Thursday, October 8, 2009

Money Money Money

Could not resist highlighting this from P Sainath in today's Hindu:

Take for instance, the 42 MLAs re-contesting this time in Haryana’s polls. On average, their assets have increased by around Rs.48 million each since 2004. A nice 388 per cent leap. That is to say, each of them added Rs.800,000 a month (£10,000) to their wealth in their last term. Or over Rs.1,100 for every hour that they were MLAs (for five years). A healthy rate of growth. Maybe we need a constitutional amendment requiring every Indian to serve as MLA for one term at least. It could be the biggest poverty reduction programme ever undertaken.


Spot on.

The sinking pound in your pocket


Below is today's Business Standard piece about the UK's increasingly flat-earth view of the pound. The world sees London as a great place to live and do business in but the UK currency is an anachronism.

The British currency does give the government some leeway in spending and borrowing compared to Europe, but I think it won't be long now before the weight of EU makes it a club the Brits will have to get full-membership of. Nobody in Washington, Tokyo, Brussels or Beijing loses any sleep over the pound.

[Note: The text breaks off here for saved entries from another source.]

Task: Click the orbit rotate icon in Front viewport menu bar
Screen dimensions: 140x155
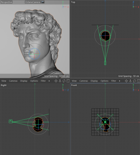Action: pos(134,81)
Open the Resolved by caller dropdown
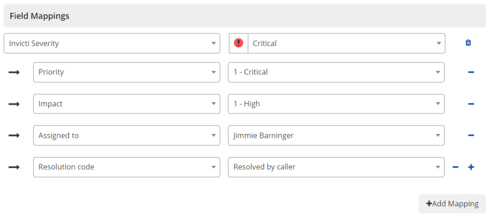 tap(336, 167)
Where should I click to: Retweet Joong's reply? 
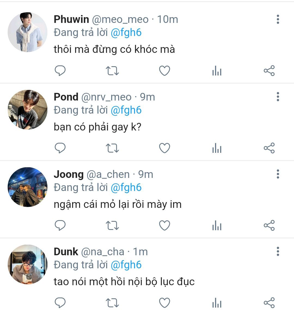click(112, 226)
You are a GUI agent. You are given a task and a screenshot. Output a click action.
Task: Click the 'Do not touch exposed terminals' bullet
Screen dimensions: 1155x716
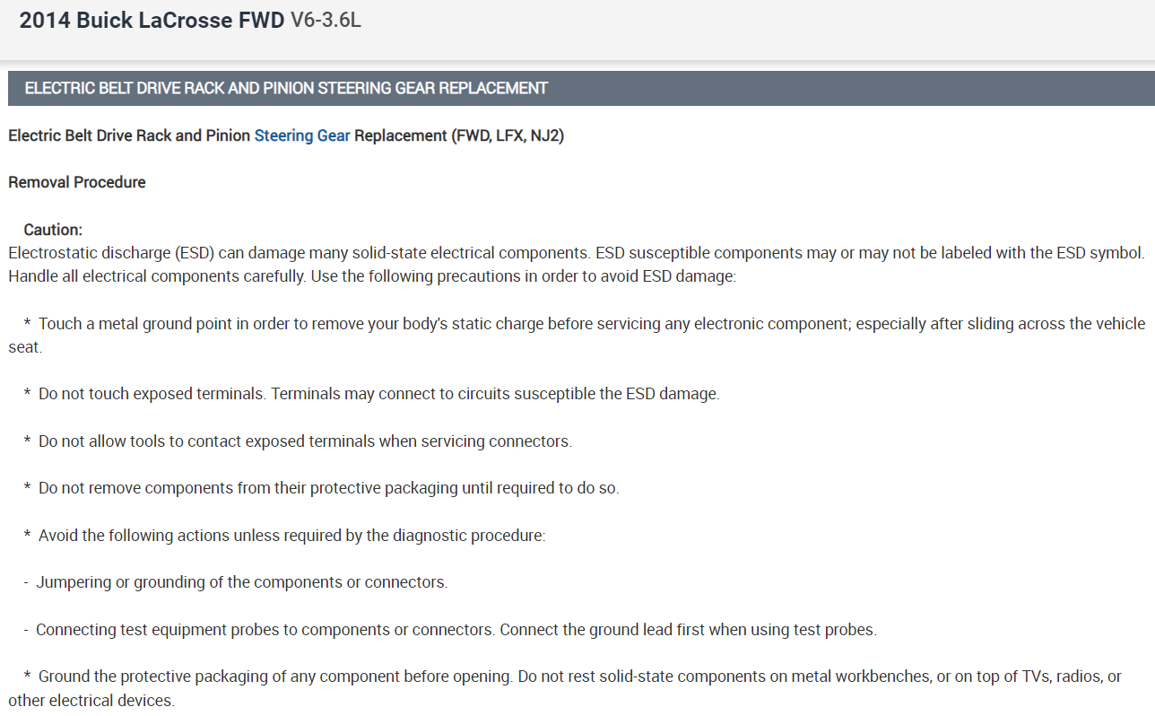click(153, 393)
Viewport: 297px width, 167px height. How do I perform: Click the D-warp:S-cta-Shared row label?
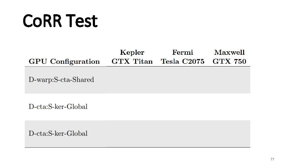pos(61,80)
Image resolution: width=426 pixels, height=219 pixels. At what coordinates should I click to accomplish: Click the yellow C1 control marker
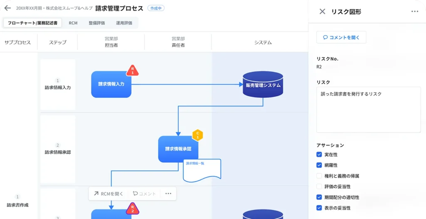(x=198, y=135)
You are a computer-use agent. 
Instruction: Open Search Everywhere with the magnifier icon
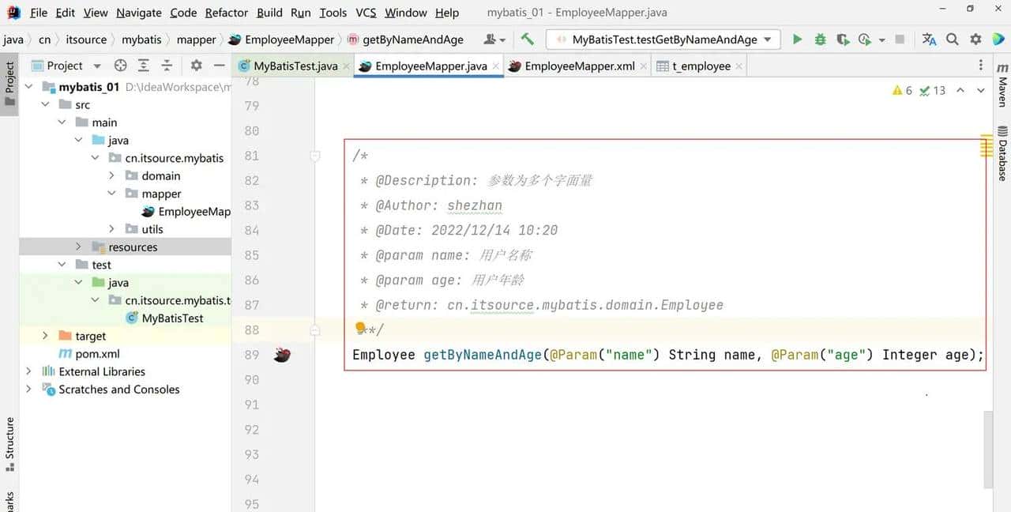pyautogui.click(x=952, y=38)
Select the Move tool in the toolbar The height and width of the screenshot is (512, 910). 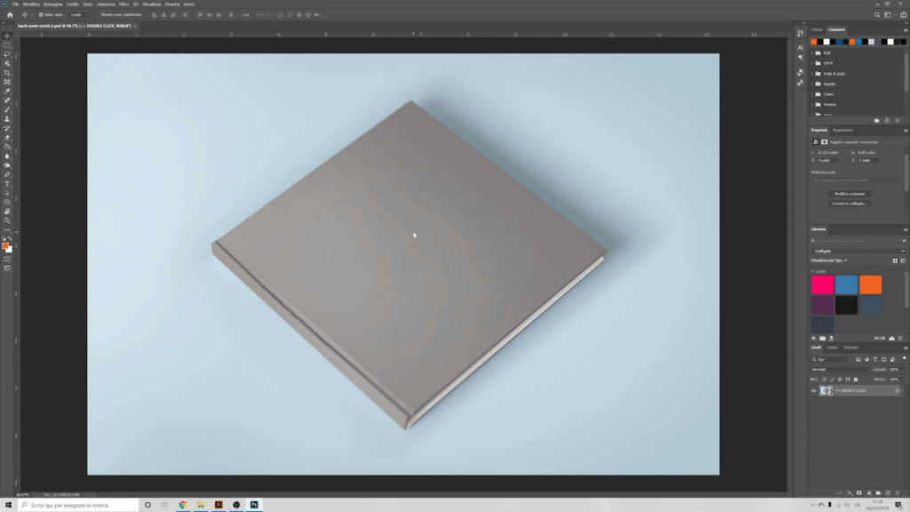point(7,36)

The wider point seems obvious: the old powers have lost their way and need new institutions to keep up with the growing muscle of aspirants on the block. In a way Japan was the country that blazed a trail but really this is about designing the world for the new global power centres.

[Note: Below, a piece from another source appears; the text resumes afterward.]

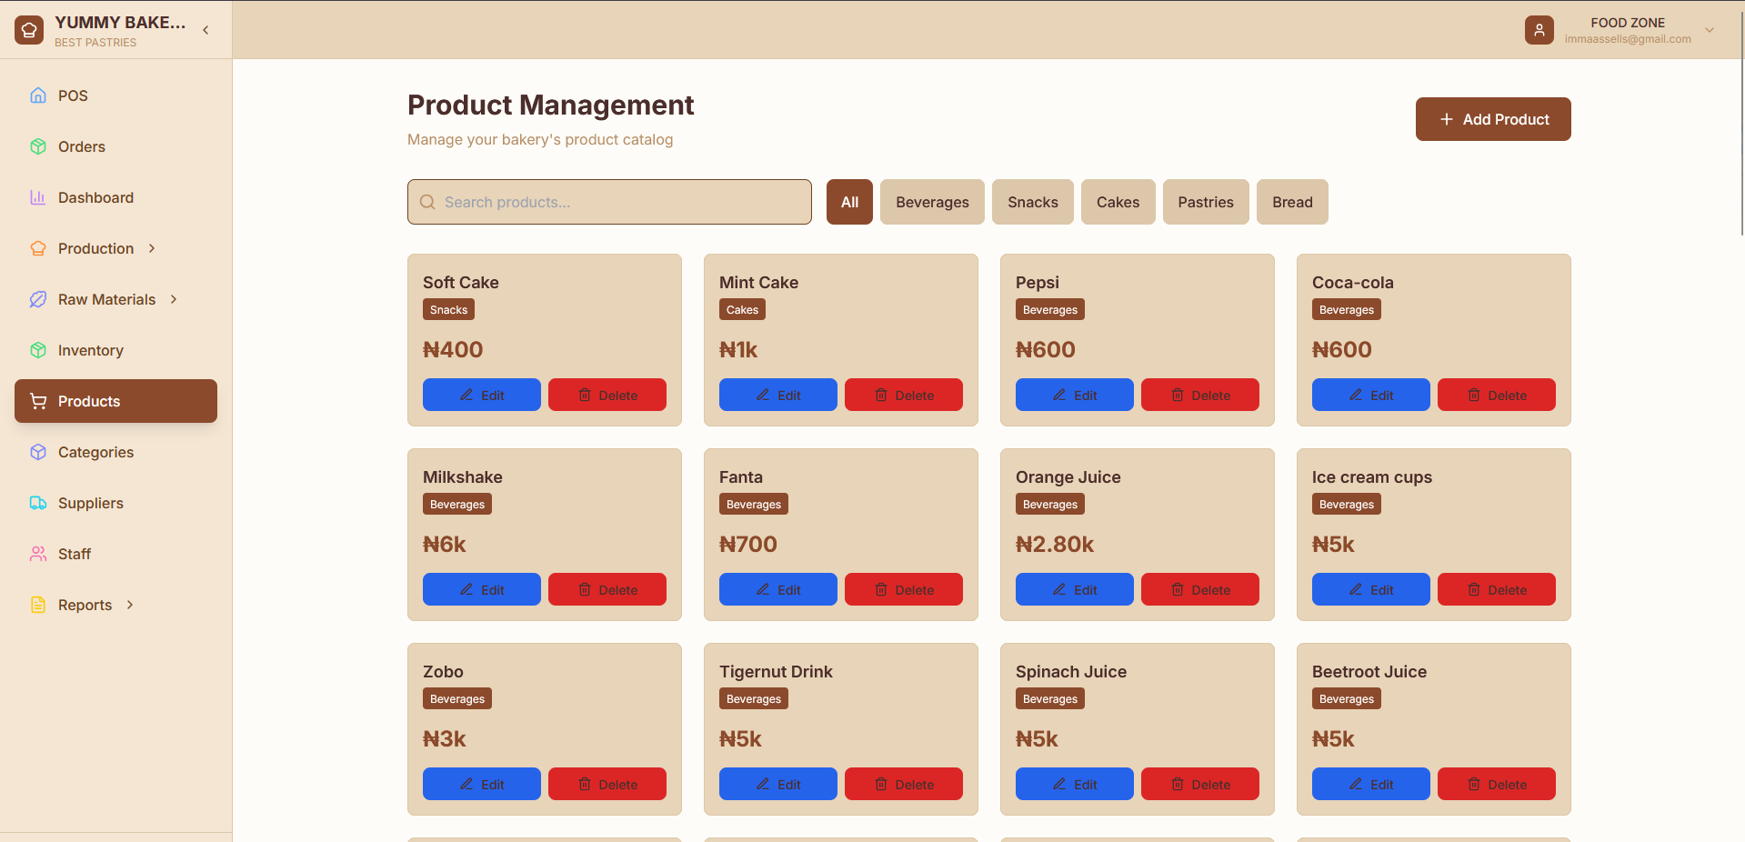Collapse the sidebar with the chevron arrow

coord(206,30)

What this means for British electors is that David Cameron, should he be elected PM, will be forced into some face-saving manoeuvres later this year. He will undoubtedly opt to stay in Europe and fight for a bigger say in the Union. He will have allies in Eastern Europe. In this fight for State rights over the Centre, the UK will have to accept that the sun has finally set on Britain.

The pound without a G-string
The time may have come for Britain to adopt the euro

Nearly eight decades after the pound went off the Gold Standard, has the time come for Britain to consider whether it needs the pound at all? Britain’s euro-sceptics have congratulated themselves ever since they rejected then Prime Minister Tony Blair’s abortive attempt to get the pound replaced by the euro, a move that the then chancellor of the exchequer and present Prime Minister, Gordon Brown, had opposed. Indeed, Britain’s euro-sceptics may feel vindicated today as they watch Ireland go into a spin over the decline in its competitiveness vis-à-vis the US because of a strengthening euro (which Dublin had accepted as its currency, replacing the Irish pound). But how long will Britain hold out in the name of its financial district, the City, and because of its desire to remain a global financial centre? Last week’s Irish vote in favour of the Lisbon Treaty, affirming the country’s support for a European Constitution by another name, brings Ireland closer to the European Union at a popular level, even though Britain has also signed onto the Lisbon Treaty. The Irish have demonstrated less discomfort in accepting their European status. Britain’s island mentality may not fit very well with the European integration process, but the City will have to take note of the US’ kite-flying exercise in Istanbul, on a likely four-currency group—yet another ‘G’ to string China along!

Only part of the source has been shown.